◆ Desafio 1 ◆
Transcreva do texto sobre o Movimento Contra a Carestia a parte que vai de "Por volta de" até "como Dom Angélico.", sem mudar nada.
........
Através de d.Paulo, movimento contra a carestia, reprimido pela polícia, faz assembleioa na catedral da Sé em 78.
Através de d.Paulo, movimento contra a carestia, reprimido pela polícia, faz assembleioa na catedral da Sé em 78.



O movimento do custo de vida, que no fim dos setenta ficou conhecido como Movimento Contra a Carestia teve seu embrião nas paróquias das zonas sul e leste da cidade de São Paulo. 

Por volta de 1973, donas de casa e militantes sociais, que participavam dos clubes de mães, organizavam encontros para lutar pela diminuição dos preços dos alimentos de primeira necessidade, como leite, arroz e feijão.

A ex-vereadora e deputada estadual Ana Martins atuou no movimento como coordenadora dos encontros. Na opinião dela, o apoio institucional da igreja católica foi decisivo para o movimento crescer, o que só foi possível pelo compromisso de D. Paulo com a luta popular assim como de outros religiosos como Dom Angélico.

D. Paulo Evaristo foi uma personalidade marcante na luta contra a ditadura militar no Brasil. Homem de ação, questionava os órgãos acerca dos desaparecidos políticos no Brasil e atuava ao lado dos movimentos populares da periferia paulistana.

Compromisso social


Atualmente integrante da União Brasileira de Mulheres (UBM), Ana afirmou que a postura do arcebispo colocou a igreja como instituição a serviço do povo. “A luta do movimento popular quando não tem umas pontas institucionais ela não se sustenta”, explicou.
........
◆ Desafio 2 ◆
Nos registros, dê como lista numerada as linhas que vão da linha com "Sex reife damen (87, 2441)" até a linha com "11 (110, 2080)", deixando de fora as linhas em branco.

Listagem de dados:
........
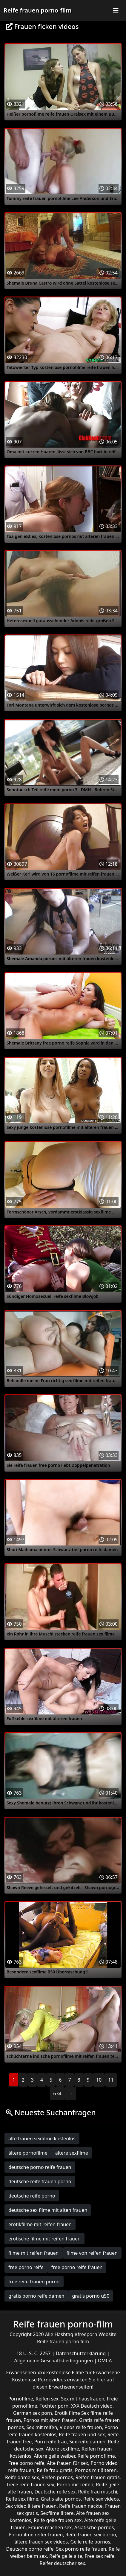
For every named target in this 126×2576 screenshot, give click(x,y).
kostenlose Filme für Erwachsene (83, 2372)
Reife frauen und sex (82, 2434)
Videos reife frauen (81, 2427)
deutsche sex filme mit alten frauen (47, 2210)
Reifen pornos (57, 2477)
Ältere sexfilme (62, 2448)
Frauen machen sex (50, 2527)
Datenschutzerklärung (81, 2353)
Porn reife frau (50, 2441)
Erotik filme (67, 2413)
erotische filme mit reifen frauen (44, 2238)
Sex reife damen (87, 2441)
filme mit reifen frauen (33, 2253)
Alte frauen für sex (67, 2463)
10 (99, 2080)
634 (57, 2093)
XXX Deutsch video (92, 2406)
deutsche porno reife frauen (39, 2167)
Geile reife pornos (90, 2541)
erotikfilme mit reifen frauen (40, 2224)
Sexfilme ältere (56, 2513)
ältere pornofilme (27, 2153)
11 (110, 2080)
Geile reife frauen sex (30, 2484)
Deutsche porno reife (30, 2549)
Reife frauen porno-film (37, 10)
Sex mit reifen (41, 2427)
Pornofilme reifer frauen (36, 2534)
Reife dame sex (22, 2477)
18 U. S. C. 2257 (34, 2353)
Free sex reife (100, 2556)
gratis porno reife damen (36, 2296)
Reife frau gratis (54, 2470)
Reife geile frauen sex (58, 2520)
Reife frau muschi (97, 2491)
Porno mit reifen (75, 2484)
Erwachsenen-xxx (26, 2372)
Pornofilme (20, 2398)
........
◆ Resposta 1 ◆
Por volta de 1973, donas de casa e militantes sociais, que participavam dos clubes de mães, organizavam encontros para lutar pela diminuição dos preços dos alimentos de primeira necessidade, como leite, arroz e feijão.

A ex-vereadora e deputada estadual Ana Martins atuou no movimento como coordenadora dos encontros. Na opinião dela, o apoio institucional da igreja católica foi decisivo para o movimento crescer, o que só foi possível pelo compromisso de D. Paulo com a luta popular assim como de outros religiosos como Dom Angélico.

◆ Resposta 2 ◆
1. Sex reife damen (87, 2441)
2. filme mit reifen frauen (33, 2253)
3. Alte frauen für sex (67, 2463)
4. 10 (99, 2080)
5. 634 (57, 2093)
6. XXX Deutsch video (92, 2406)
7. deutsche porno reife frauen (39, 2167)
8. Geile reife pornos (90, 2541)
9. erotikfilme mit reifen frauen (40, 2224)
10. Sexfilme ältere (56, 2513)
11. ältere pornofilme (27, 2153)
12. 11 (110, 2080)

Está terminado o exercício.